• [Written instruction A] From the control problem description, reproduce the part that opens with the words containing "is the traveling" and closes with "the characteristic equations.".

--- Article ---

The control task consists of choosing the boundary value of a transport equation from the extremal values of a traveling wave such that the L^2-distance between the traveling wave and the resulting flow is minimized.


Mathematical formulation


\begin{array}{ll}
 \displaystyle \min_{x, q} &  \displaystyle \int_0^1\int_0^1 |x(t,s)-x_d(t,s)|^2\,ds\,dt + c \bigvee_0^1 q(t)\,dt  \\[1.5ex]
 \mbox{s.t.} &  \displaystyle \frac{\partial}{\partial t}x(t,s)+\frac{\partial}{\partial s}x(t,s) =  0,\quad 0<s<1,~0<t<1\\[1.5ex]
 &  \displaystyle x(t,0)  =  q(t),\quad 0<t<1 \\
 &  \displaystyle x(0,s)  =  x_d(0,s),\quad 0<s<1 \\
 &  \displaystyle q(t)  \in  \{0,1\},\quad 0<t<1 \\
\end{array}

where


x_d(t,s)=\frac12\sin(5\pi(t-s))+1,\quad 0\leq t \leq 1,~0\leq s\leq 1

is the traveling wave (oscillating between 0 and 1), c>0 is a (small) regularization parameter and \bigvee_0^1 q(t)\,dt denotes the variation of q(\cdot) over the interval [0,1]. Thereby, the solution of the transport equation has to be understood in the usual weak sense defined by the characteristic equations.

--- Dataset entries ---

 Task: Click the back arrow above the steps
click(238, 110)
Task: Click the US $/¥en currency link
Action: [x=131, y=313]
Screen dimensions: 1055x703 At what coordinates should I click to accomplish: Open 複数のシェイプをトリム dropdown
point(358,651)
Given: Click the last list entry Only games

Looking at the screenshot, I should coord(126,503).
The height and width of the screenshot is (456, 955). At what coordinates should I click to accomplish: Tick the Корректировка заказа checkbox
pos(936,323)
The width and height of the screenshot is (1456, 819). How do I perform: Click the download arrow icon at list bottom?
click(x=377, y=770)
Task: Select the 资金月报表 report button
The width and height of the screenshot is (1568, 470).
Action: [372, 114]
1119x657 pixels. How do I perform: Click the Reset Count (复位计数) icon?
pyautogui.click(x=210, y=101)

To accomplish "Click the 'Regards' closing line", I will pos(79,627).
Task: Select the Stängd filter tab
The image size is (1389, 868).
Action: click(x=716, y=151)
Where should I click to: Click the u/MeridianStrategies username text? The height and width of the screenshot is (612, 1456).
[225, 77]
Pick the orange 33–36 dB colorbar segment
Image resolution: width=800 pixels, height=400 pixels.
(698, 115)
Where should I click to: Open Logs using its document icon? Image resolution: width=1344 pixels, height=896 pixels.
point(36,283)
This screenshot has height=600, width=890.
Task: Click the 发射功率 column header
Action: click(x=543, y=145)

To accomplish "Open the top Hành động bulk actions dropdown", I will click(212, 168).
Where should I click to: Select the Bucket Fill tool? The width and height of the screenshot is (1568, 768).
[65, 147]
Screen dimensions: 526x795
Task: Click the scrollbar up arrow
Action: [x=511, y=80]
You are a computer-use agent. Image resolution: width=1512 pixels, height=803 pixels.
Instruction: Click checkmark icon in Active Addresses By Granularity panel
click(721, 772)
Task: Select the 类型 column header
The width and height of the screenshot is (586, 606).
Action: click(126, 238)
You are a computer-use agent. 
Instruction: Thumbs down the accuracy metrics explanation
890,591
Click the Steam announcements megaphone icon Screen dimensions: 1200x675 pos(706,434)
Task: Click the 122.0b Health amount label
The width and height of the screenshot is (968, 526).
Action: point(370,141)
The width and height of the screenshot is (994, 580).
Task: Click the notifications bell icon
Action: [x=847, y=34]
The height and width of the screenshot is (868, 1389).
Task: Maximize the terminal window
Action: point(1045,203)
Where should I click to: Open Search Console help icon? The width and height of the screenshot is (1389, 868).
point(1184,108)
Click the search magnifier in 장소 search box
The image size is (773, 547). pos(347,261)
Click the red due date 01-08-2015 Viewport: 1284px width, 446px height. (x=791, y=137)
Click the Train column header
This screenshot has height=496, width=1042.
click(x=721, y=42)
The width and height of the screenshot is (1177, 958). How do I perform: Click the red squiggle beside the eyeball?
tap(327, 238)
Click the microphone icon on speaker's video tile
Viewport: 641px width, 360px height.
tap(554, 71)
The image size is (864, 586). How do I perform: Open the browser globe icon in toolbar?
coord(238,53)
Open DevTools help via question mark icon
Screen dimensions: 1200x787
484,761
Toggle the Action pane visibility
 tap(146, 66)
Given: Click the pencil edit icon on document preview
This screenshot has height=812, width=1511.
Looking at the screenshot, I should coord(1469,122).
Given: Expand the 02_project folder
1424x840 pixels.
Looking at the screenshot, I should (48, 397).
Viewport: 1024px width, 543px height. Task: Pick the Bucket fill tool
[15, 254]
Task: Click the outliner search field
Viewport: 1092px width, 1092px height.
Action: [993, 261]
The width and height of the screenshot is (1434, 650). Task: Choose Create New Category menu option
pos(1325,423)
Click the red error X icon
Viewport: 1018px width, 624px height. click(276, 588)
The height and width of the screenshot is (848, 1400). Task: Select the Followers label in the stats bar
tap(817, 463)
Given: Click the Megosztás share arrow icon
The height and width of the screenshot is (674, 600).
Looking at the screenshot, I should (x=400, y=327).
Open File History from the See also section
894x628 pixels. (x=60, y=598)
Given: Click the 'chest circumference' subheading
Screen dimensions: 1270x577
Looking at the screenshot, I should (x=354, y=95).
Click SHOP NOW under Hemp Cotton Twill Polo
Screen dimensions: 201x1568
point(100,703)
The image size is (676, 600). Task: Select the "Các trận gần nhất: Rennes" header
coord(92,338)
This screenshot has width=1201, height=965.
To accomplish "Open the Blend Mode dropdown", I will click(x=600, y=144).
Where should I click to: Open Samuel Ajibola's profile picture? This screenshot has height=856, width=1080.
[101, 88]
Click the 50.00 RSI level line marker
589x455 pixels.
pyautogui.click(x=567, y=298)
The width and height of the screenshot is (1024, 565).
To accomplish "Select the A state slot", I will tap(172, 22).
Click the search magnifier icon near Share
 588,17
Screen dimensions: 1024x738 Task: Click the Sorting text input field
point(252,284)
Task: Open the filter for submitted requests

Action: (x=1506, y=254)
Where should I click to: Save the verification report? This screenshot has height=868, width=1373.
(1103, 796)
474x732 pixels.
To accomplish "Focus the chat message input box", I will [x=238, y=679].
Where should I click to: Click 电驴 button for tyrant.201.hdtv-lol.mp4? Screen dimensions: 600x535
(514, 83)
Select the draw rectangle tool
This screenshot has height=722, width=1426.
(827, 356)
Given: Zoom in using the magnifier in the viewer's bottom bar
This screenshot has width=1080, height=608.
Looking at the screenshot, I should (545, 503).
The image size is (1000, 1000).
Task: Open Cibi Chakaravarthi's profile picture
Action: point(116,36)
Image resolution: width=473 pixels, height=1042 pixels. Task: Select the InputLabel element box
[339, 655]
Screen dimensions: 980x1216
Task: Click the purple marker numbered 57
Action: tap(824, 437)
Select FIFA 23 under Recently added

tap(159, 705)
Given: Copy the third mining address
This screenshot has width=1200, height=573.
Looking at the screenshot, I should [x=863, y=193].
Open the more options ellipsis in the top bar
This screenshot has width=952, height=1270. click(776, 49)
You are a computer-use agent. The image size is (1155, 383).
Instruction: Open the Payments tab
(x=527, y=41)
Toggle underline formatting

---

• [Written instruction B] Rewrite the entries from their first line through the line containing "pos(936,323)", substituting "tick box" for "checkbox" and changing nothing else.

• [Correct output A]
is the traveling wave (oscillating between 0 and 1), c>0 is a (small) regularization parameter and \bigvee_0^1 q(t)\,dt denotes the variation of q(\cdot) over the interval [0,1]. Thereby, the solution of the transport equation has to be understood in the usual weak sense defined by the characteristic equations.

• [Correct output B]
 Task: Click the back arrow above the steps
click(238, 110)
Task: Click the US $/¥en currency link
Action: [x=131, y=313]
Screen dimensions: 1055x703 At what coordinates should I click to accomplish: Open 複数のシェイプをトリム dropdown
point(358,651)
Given: Click the last list entry Only games

Looking at the screenshot, I should coord(126,503).
The height and width of the screenshot is (456, 955). At what coordinates should I click to accomplish: Tick the Корректировка заказа tick box
pos(936,323)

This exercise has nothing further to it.